Secretary of State Frank LaRose announced a directive to local boards of election to continue to review and remove voters shown as noncitizens by the Ohio Bureau of Motor Vehicles through the federal Systematic Alien Verification for Entitlements database.
“Ohioans have issued a clear and constitutional mandate that in our state, American elections are only for American citizens,” LaRose said. “It’s my duty under the law to ensure our voter registration rolls are honest and accurate, and we’re doing that more aggressively than ever before by converting what used to be an annual citizenship audit to part of our ongoing, routine voter list maintenance protocols.”
In October, LaRose sued the Biden administration’s U.S. Department of Homeland Security for citizenship records he said were being withheld.
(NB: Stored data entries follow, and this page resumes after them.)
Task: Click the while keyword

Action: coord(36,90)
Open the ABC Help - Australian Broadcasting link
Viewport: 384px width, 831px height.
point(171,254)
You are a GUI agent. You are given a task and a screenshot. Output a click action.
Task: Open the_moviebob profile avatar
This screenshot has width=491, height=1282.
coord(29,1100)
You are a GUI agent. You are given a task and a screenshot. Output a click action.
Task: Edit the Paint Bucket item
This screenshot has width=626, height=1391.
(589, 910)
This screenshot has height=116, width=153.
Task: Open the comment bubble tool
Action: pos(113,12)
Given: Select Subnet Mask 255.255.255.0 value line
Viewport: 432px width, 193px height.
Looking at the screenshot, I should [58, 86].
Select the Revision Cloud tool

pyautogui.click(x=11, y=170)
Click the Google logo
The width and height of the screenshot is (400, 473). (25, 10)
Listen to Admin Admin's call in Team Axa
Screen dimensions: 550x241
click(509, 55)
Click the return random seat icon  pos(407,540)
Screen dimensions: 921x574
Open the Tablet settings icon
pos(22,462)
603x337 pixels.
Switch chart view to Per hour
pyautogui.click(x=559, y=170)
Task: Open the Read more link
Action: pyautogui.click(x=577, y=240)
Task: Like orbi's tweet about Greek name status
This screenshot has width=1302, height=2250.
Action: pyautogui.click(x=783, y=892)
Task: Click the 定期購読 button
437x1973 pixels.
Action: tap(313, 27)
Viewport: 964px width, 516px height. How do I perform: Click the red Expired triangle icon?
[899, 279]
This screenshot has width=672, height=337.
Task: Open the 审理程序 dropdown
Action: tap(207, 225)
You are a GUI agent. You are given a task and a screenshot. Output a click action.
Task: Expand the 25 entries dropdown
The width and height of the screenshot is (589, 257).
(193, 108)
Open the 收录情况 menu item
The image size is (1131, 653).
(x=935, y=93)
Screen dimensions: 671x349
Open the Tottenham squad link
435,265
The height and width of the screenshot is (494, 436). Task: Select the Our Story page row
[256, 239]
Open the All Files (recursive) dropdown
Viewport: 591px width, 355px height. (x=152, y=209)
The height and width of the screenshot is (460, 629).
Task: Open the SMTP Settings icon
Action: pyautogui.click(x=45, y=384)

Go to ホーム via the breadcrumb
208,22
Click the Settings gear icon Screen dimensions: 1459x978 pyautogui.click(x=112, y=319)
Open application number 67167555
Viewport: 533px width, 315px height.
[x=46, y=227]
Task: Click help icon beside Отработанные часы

He said the administration was engaging in obstruction and called the acts an abuse of power.
That followed pressure from 16 Republican attorneys general, including Ohio’s Dave Yost, on the Biden administration to provide voter registration information to states, particularly when it relates to citizenship status.
The state prosecutors “raise grave concerns that by failing to work with states to verify voter registration information, your office has failed to discharge its duty ahead of a national election,” a letter to then-Homeland Secretary Alejandro Mayorkas said.
LaRose believes the Trump administration will provide the information.
“I’m confident that with this new administration, we’ll be able to give states better access to these records so we can more effectively enforce citizenship voting requirements,” LaRose said.
LaRose told boards to remove anyone who does not respond to notices sent by his office asking for proof of citizenship or registration cancellation, actually submitted documentation that shows they are noncitizens or those confirmed as non-citizens by the federal database.
Anyone removed from voter rolls can appeal and cast a provisional ballot.
In 2022, Ohio voters passed a constitutional amendment, with more than 76% of the vote, stating that only United States citizens may vote in all elections in the state.